◆ YOUR OBJECTIVE ◆
Pull out each line of the records holding the string "icon".

Pixel coordinate grounding data:
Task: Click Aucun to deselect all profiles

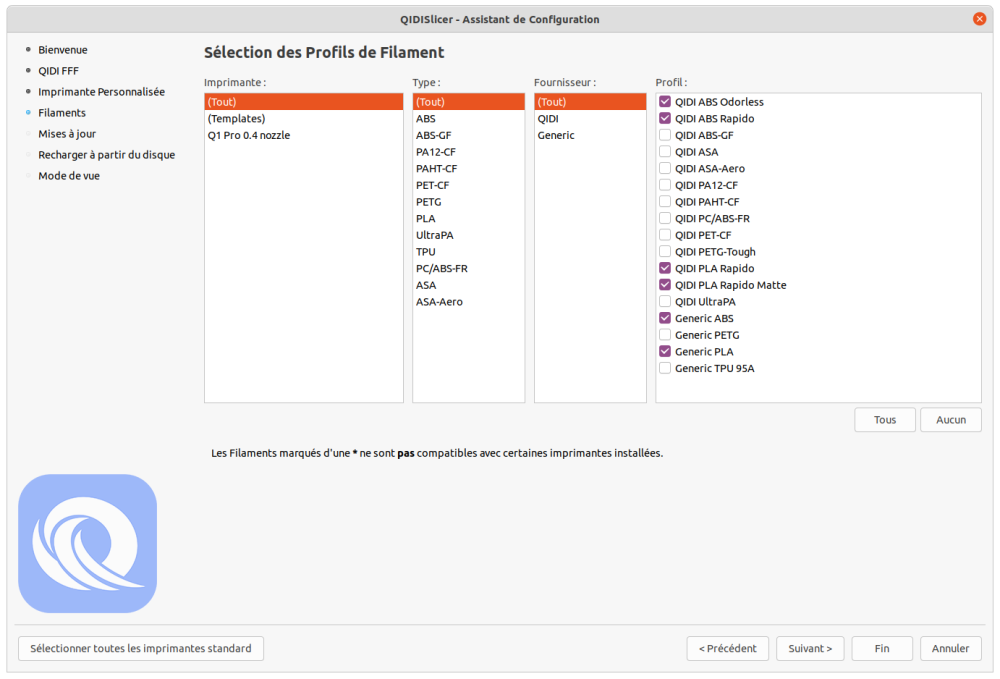Action: (x=950, y=420)
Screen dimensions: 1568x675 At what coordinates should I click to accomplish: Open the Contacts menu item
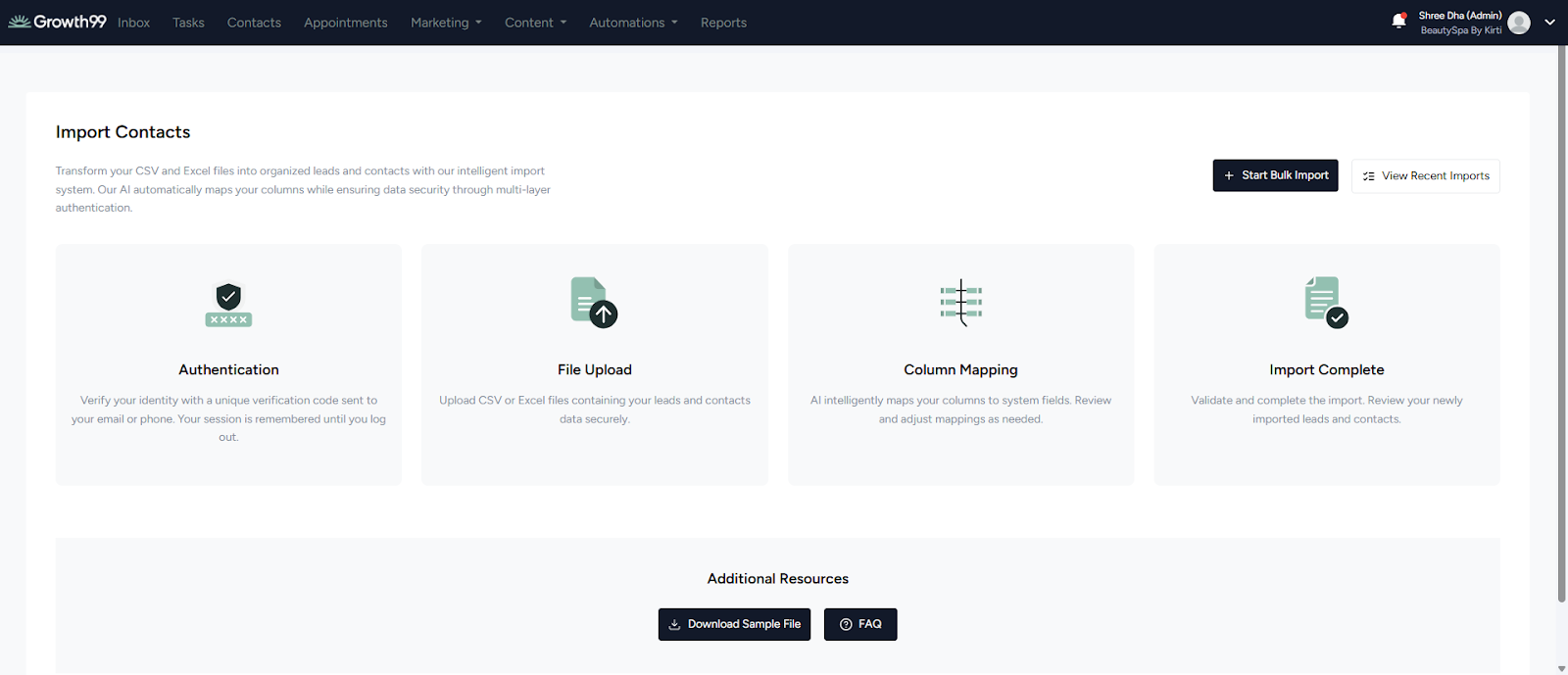point(254,23)
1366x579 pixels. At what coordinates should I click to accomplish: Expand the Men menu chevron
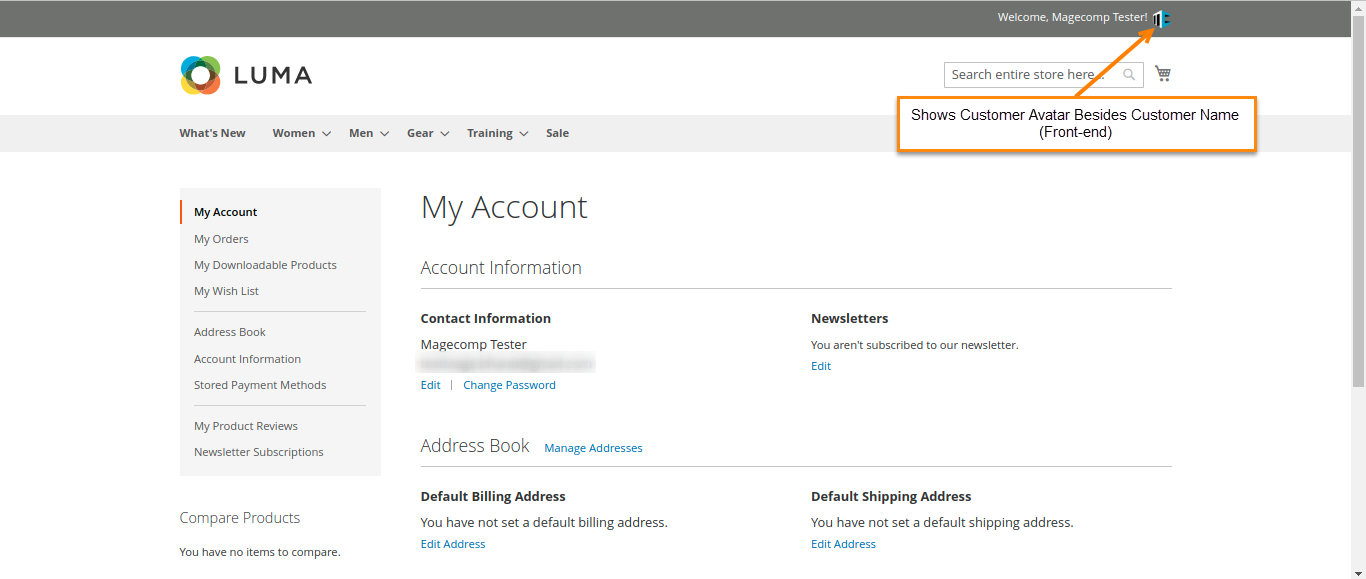click(x=384, y=134)
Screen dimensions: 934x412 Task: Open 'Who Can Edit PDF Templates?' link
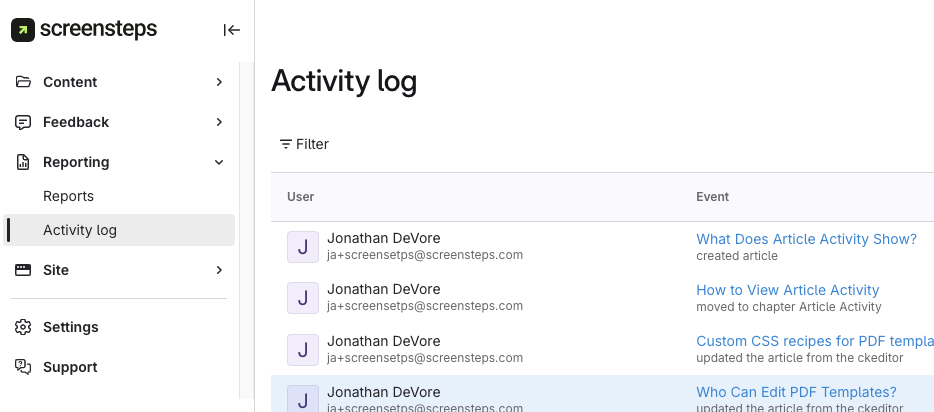click(x=796, y=392)
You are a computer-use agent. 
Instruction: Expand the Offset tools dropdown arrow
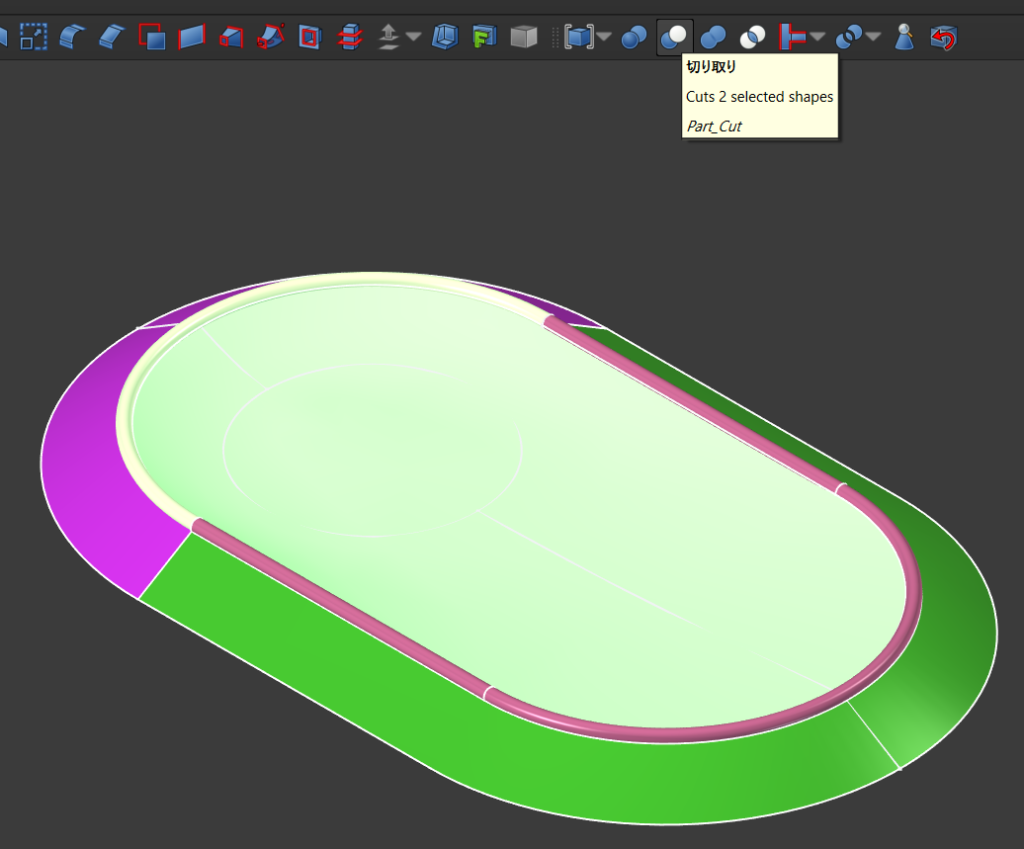click(x=413, y=38)
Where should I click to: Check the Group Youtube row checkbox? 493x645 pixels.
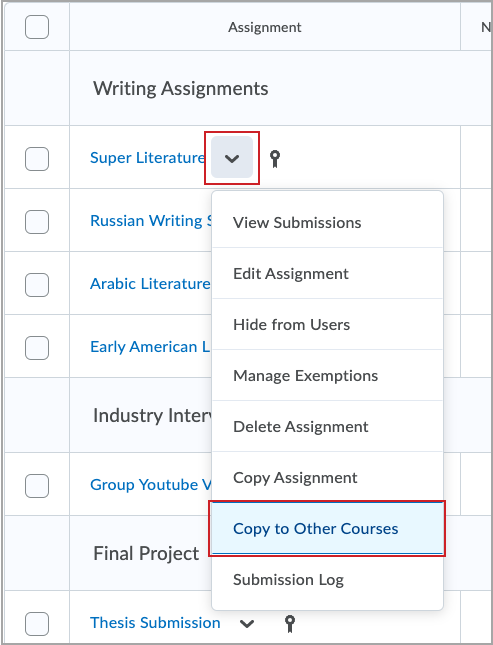[37, 485]
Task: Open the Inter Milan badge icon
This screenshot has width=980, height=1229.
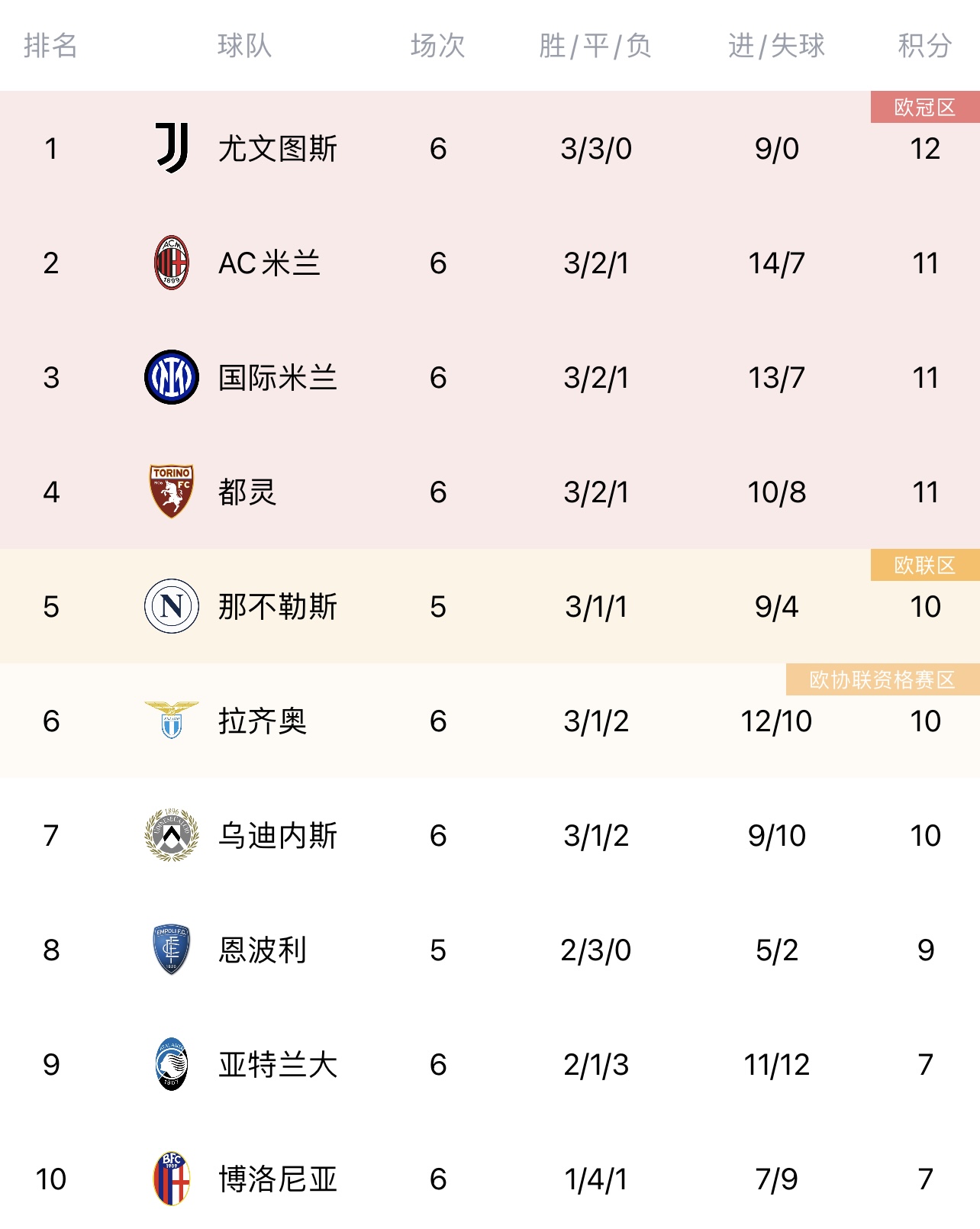Action: [x=172, y=377]
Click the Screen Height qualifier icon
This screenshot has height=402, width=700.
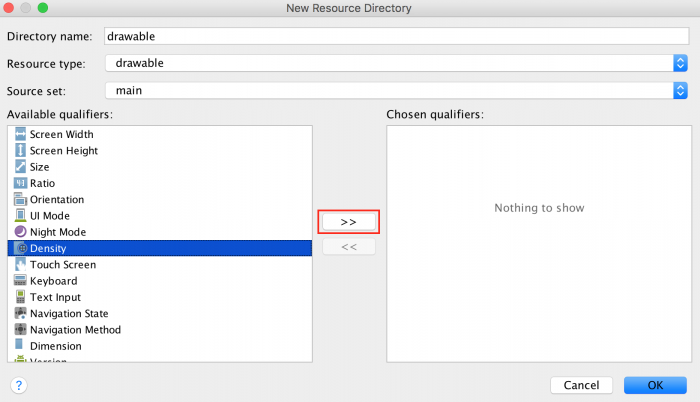20,150
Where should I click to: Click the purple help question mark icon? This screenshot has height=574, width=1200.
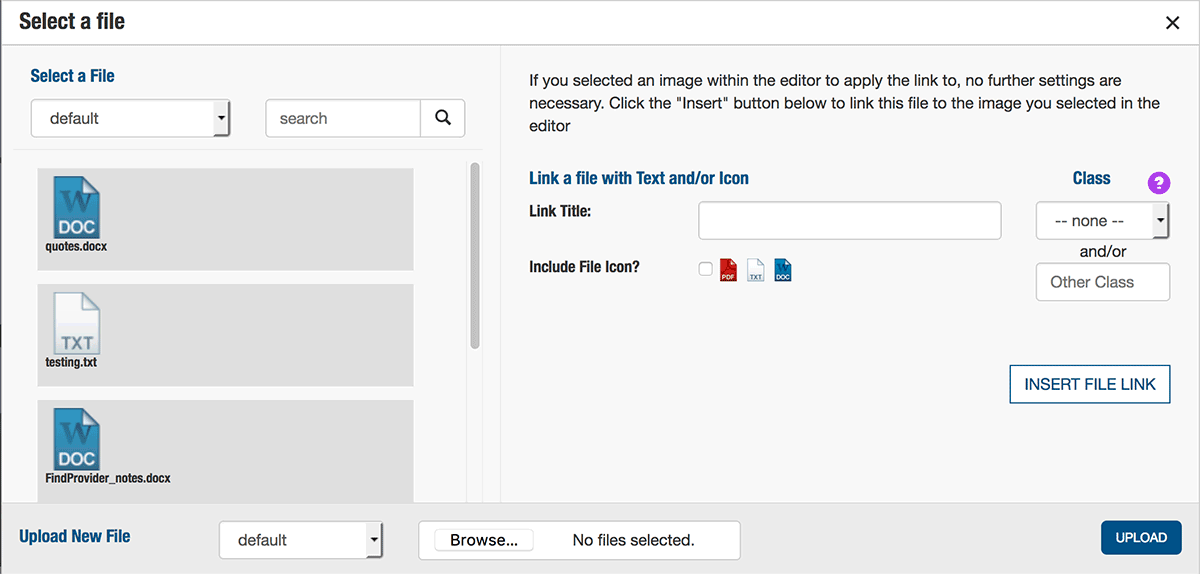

◆ TASK ANSWER ◆
Task: Open the Inter Milan badge icon
Click the Screen Height qualifier icon
Where should I click to: Click the purple help question mark icon? This screenshot has height=574, width=1200.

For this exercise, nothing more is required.